EXERCISE
Look through the material below. Copy each line that contains the string "width".
[[ RECORDED INFORMATION open ]]
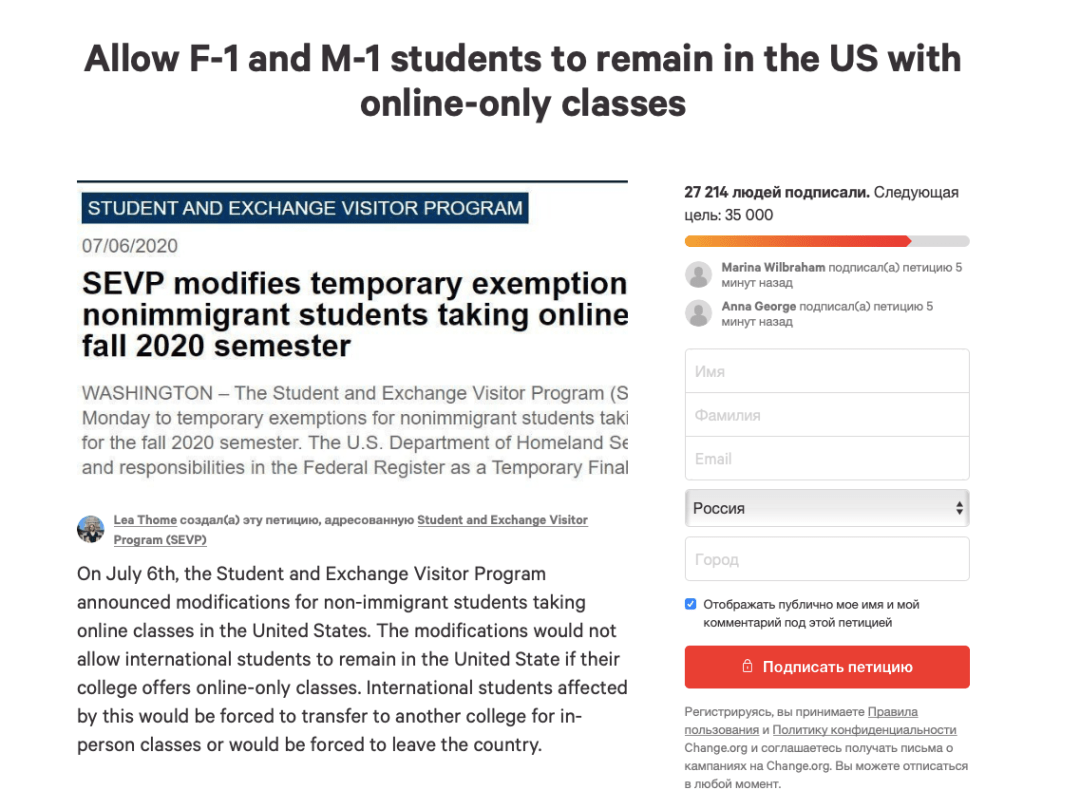1080x790 pixels.
Task: Open the Student and Exchange Visitor Program link
Action: [502, 519]
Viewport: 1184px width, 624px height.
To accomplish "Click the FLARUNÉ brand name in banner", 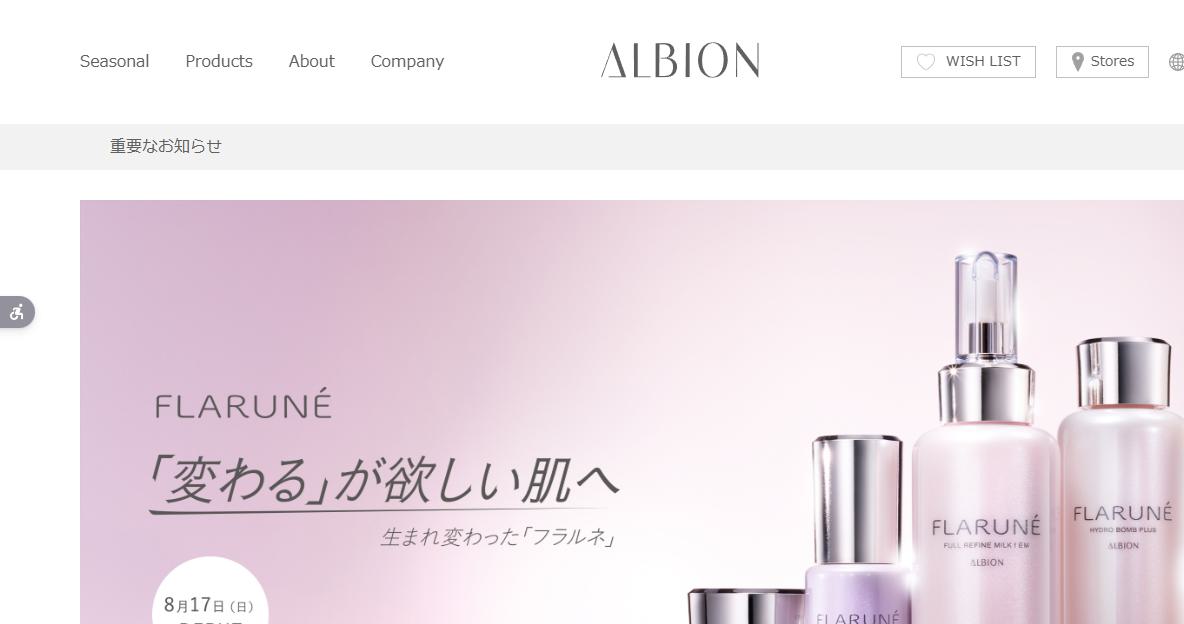I will point(243,404).
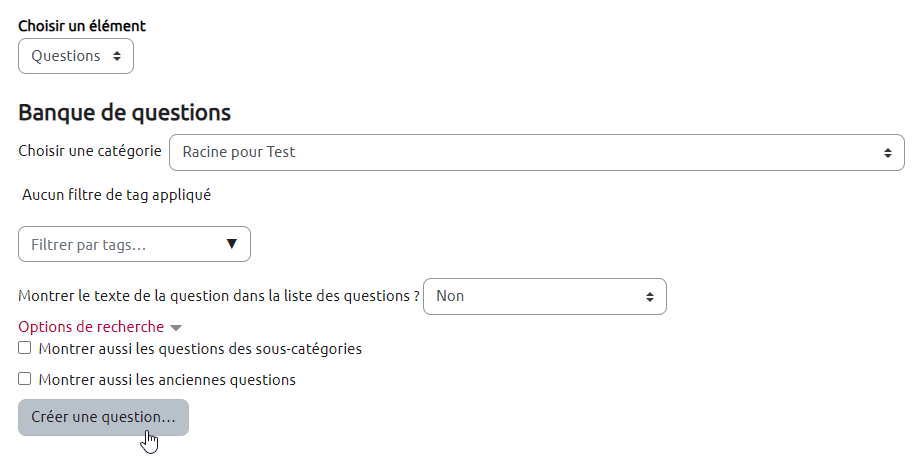919x459 pixels.
Task: Click the up-down arrows on the Questions select
Action: tap(117, 56)

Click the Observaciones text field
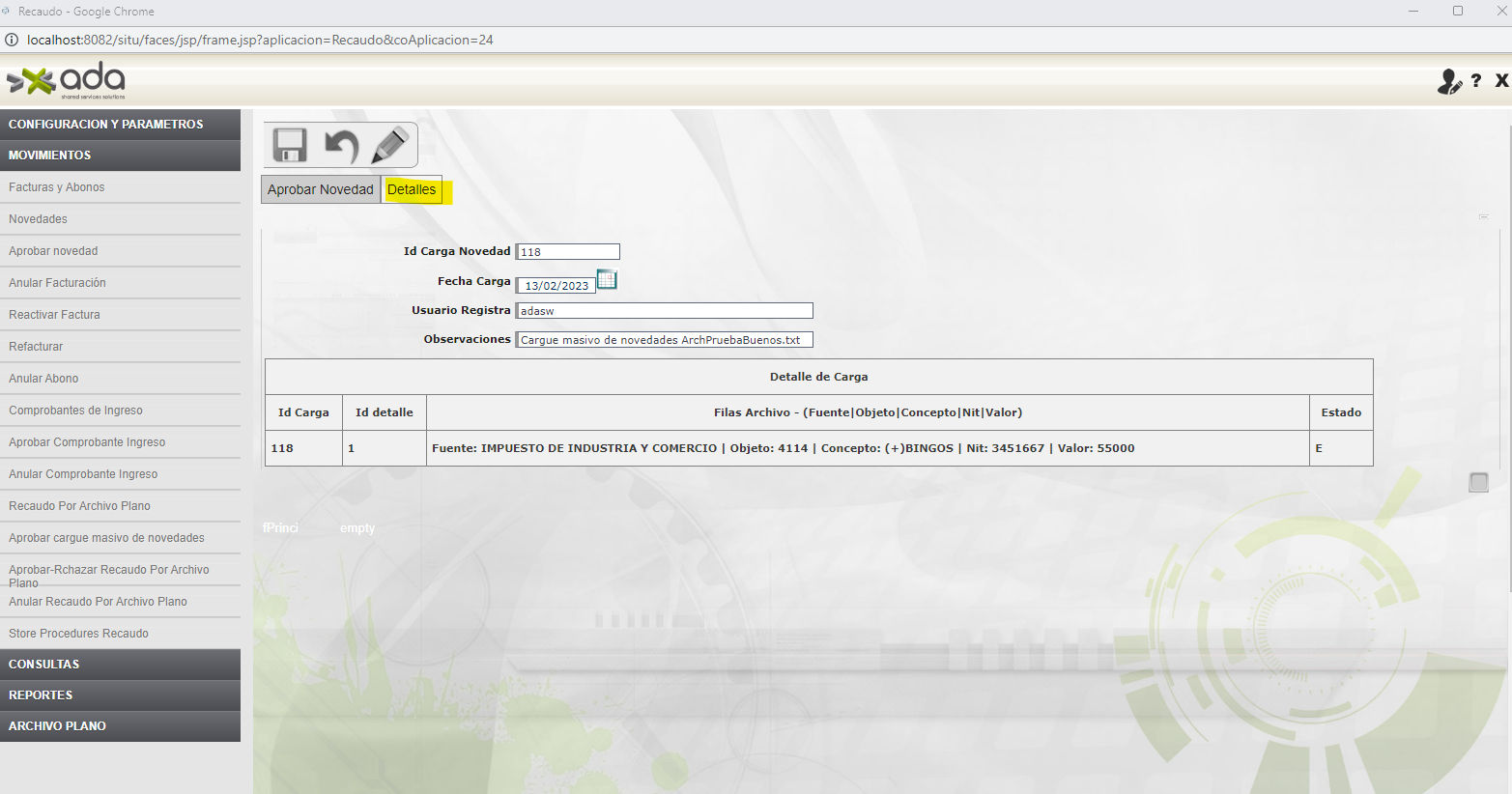tap(665, 340)
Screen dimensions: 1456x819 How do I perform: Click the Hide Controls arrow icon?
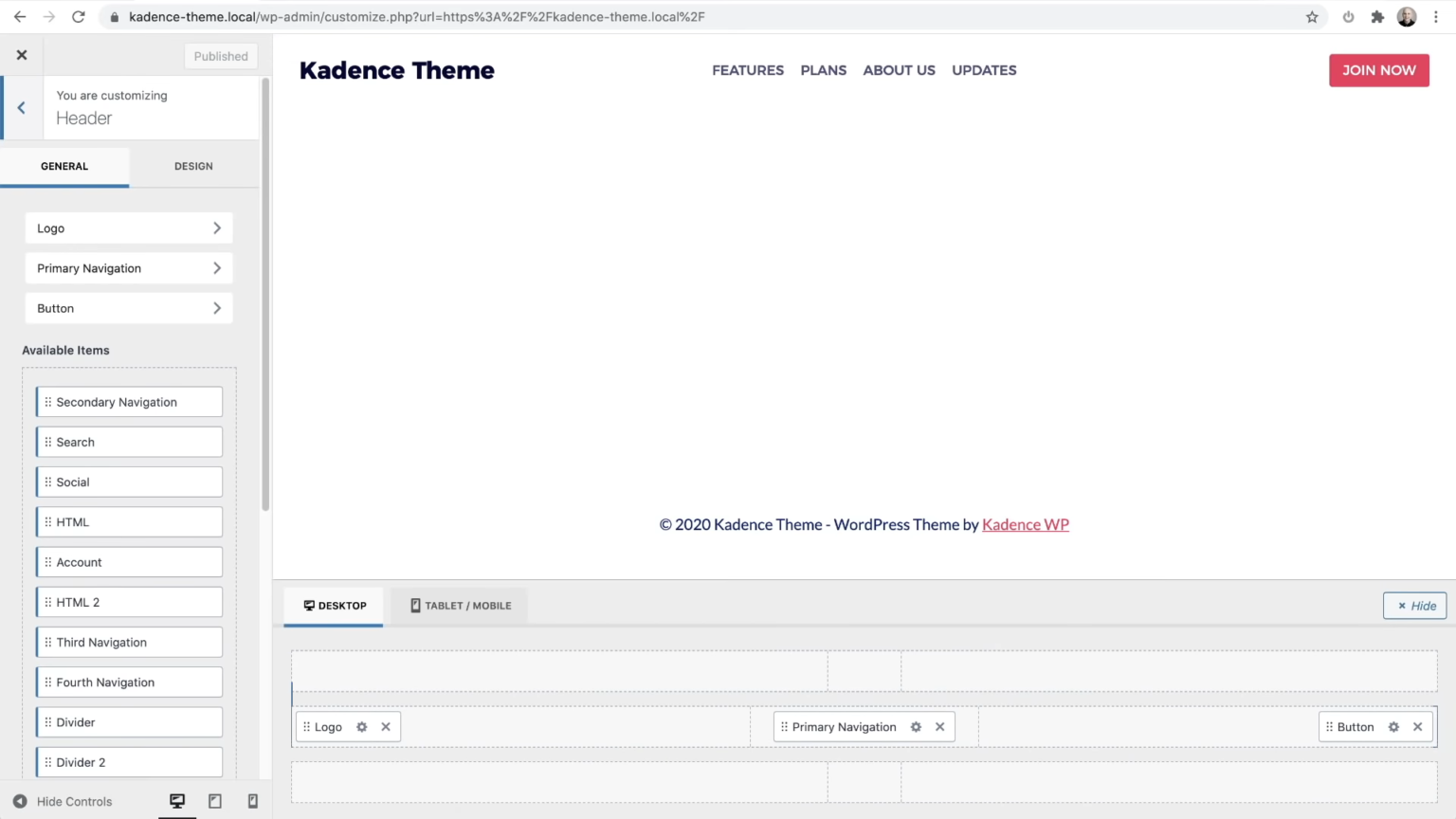20,801
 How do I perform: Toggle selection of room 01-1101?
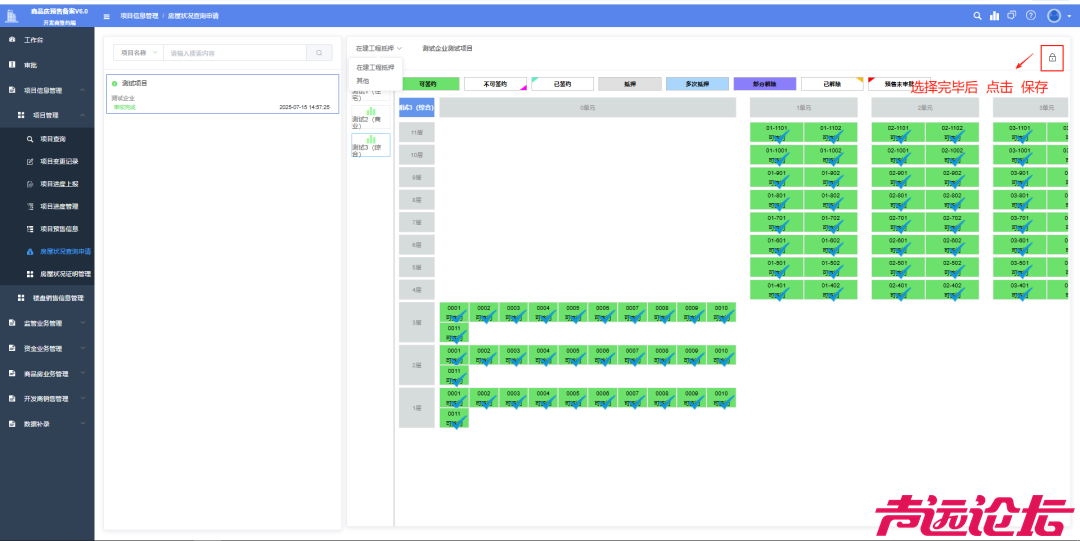tap(777, 132)
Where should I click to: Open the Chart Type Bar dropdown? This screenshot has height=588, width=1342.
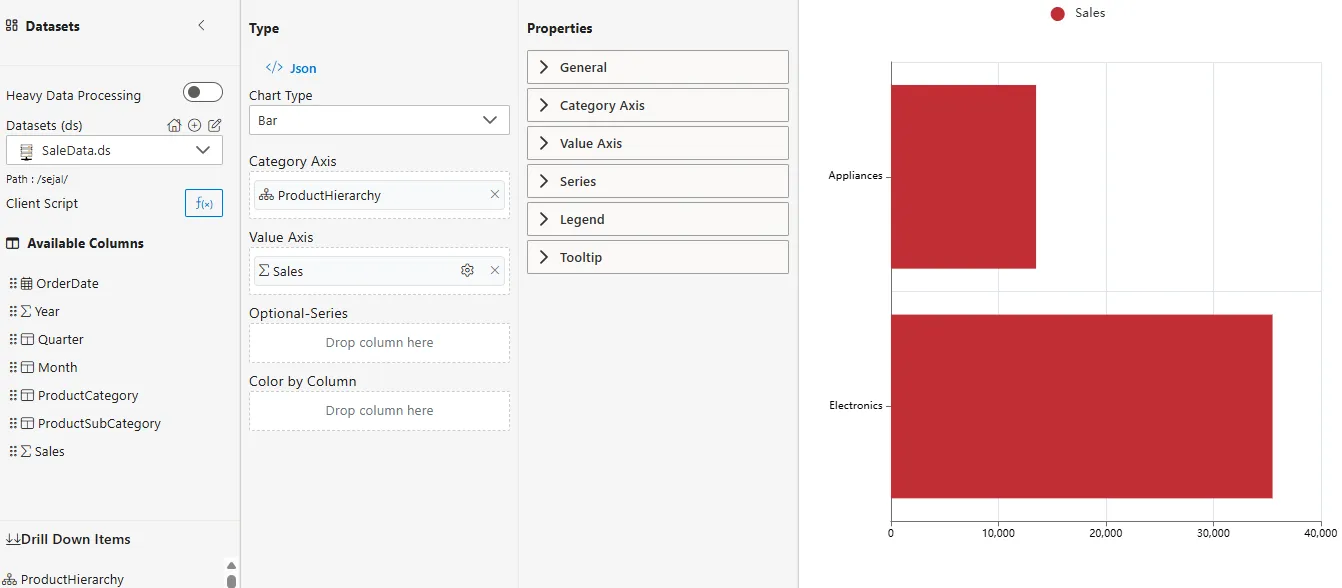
[[ RECORDED INFORMATION closed ]]
YOUR RESPONSE
Viewport: 1184px width, 624px height.
Where should I click to: Open the Chart Type Bar dropdown? This screenshot has height=588, width=1342.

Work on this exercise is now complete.